[Items from a dataset]

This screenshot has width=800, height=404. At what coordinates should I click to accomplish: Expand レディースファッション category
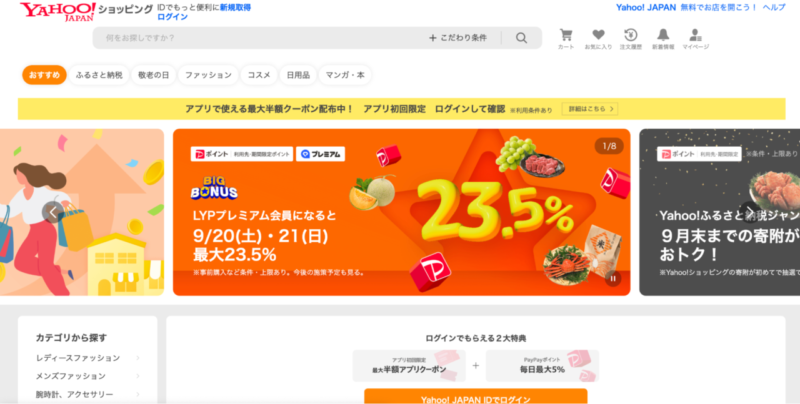pyautogui.click(x=87, y=358)
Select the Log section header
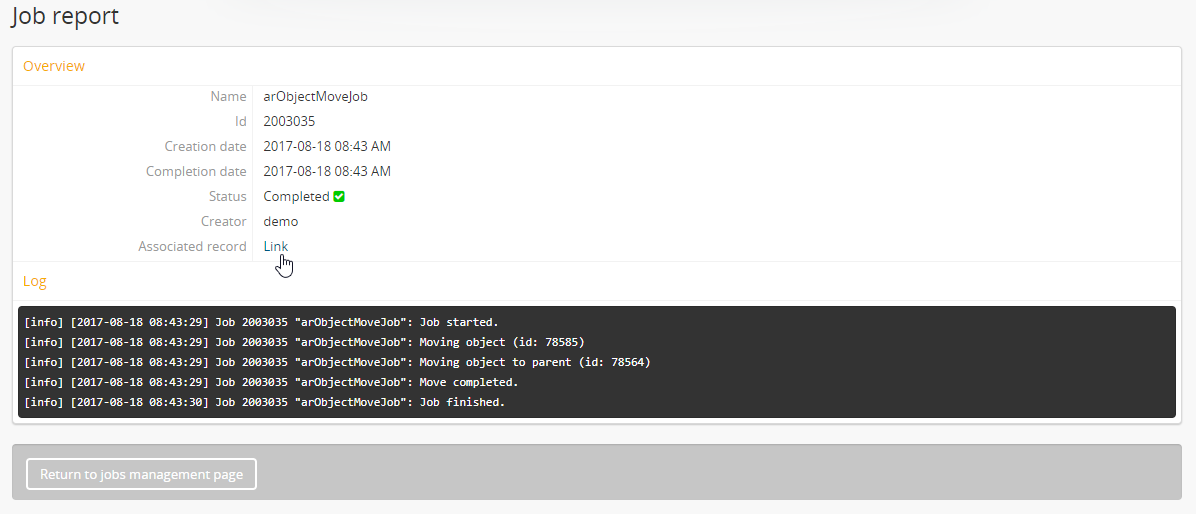This screenshot has width=1196, height=514. point(35,282)
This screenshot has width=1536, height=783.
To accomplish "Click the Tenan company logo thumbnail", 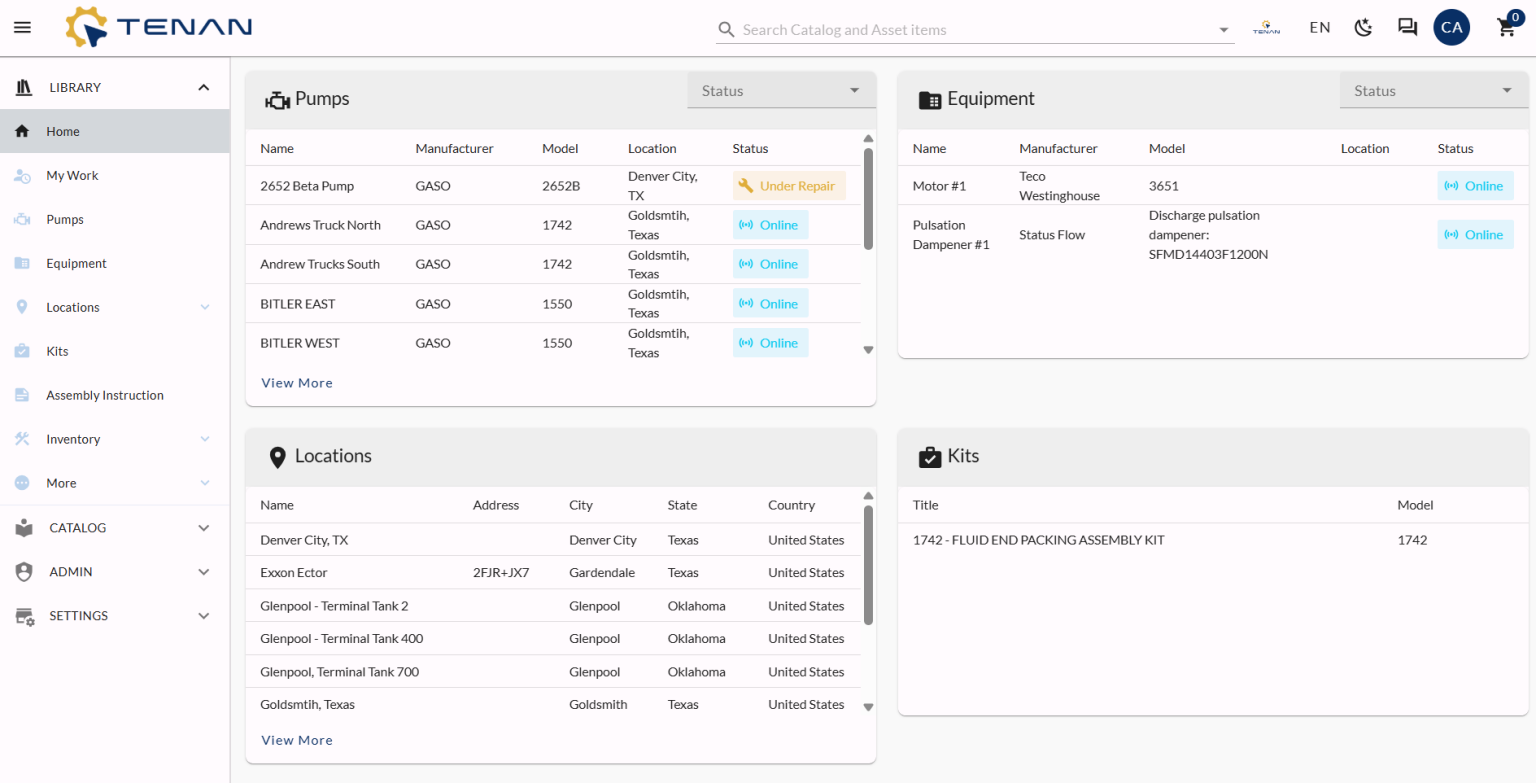I will (x=1266, y=28).

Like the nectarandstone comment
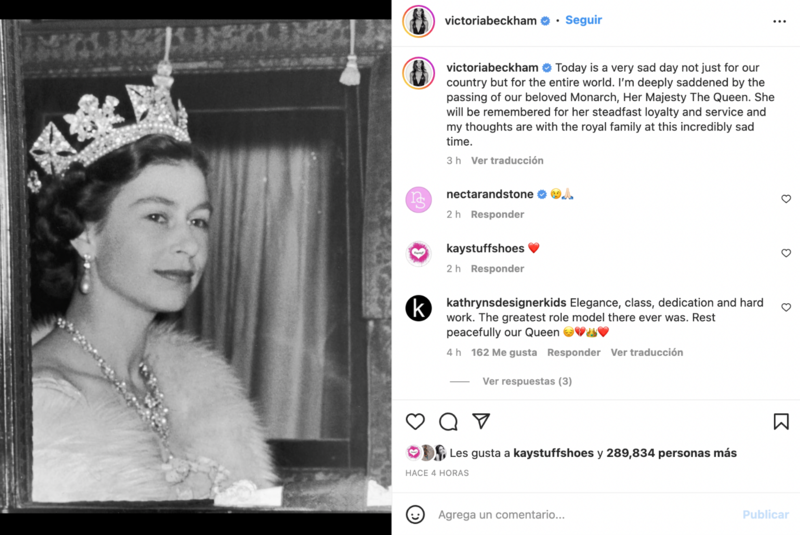(786, 199)
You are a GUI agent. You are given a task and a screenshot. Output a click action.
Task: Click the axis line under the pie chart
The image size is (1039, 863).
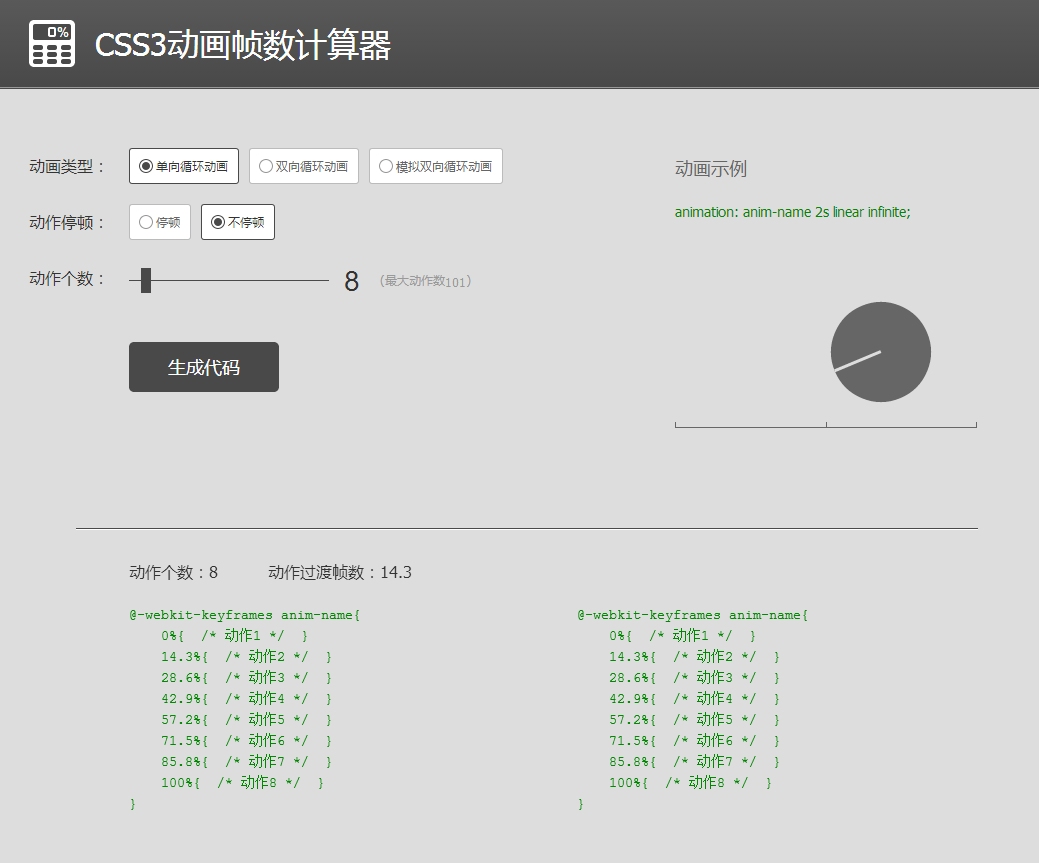click(826, 424)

● EXERCISE BRIEF
The answer must be an exact transcription of the lines from the one holding "Task: Click the axis line under the pie chart" to the last line of the entries above, with no pictures and nothing else.

● ANSWER SPACE
Task: Click the axis line under the pie chart
The image size is (1039, 863).
click(826, 424)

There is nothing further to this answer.